The table below presents an estimate of the 10-year cost of
the child-related tax provisions if they were made permanent compared to the one-year
cost of the temporary policy.

Child-Related
Tax Provisions in American Rescue Plan
1-Year
Cost ($ millions)
10-Year
Cost

($
millions)
Child Tax Credit expansion -100,800 -1,302,300
Child and Dependent Care Tax Credit
expansion
-8,600 -91,900
Earned Income Tax Credit expansion* -13,400 -138,000
Total revenue effect -122,700 -1,532,100

* I consider only the temporary EITC provisions not including the proposal to allow taxpayers to rely on 2019 income instead of 2020 income for tax year 2021.

** Author’s calculations based on estimates derived from AEI’s OSPC Tax-Calculator 3.0.0. Baseline is the law currently in place as of March 3, 2021 and provisions are assumed effective 01/01/2021.

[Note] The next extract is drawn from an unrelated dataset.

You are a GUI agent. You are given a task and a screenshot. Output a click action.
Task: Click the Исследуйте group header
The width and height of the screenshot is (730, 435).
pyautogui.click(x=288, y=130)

The merits of these policies can all be fairly debated (see here for one in-depth review of the tax benefits of parenthood and here for an important explanation of the CDCTC), but the likely fiscal impact needs to be rightly recognized. While many policy experts and politicians debate if $1.9 trillion is too much or just right, the reality is enacting this legislation will lead to an annual increase in the federal deficit of near $200 billion annually by the end of the decade. It should not surprise us that Democrats are leveraging the gamesmanship opportunities of budget reconciliation, and we should remember that they learned some of these strategies from Republicans!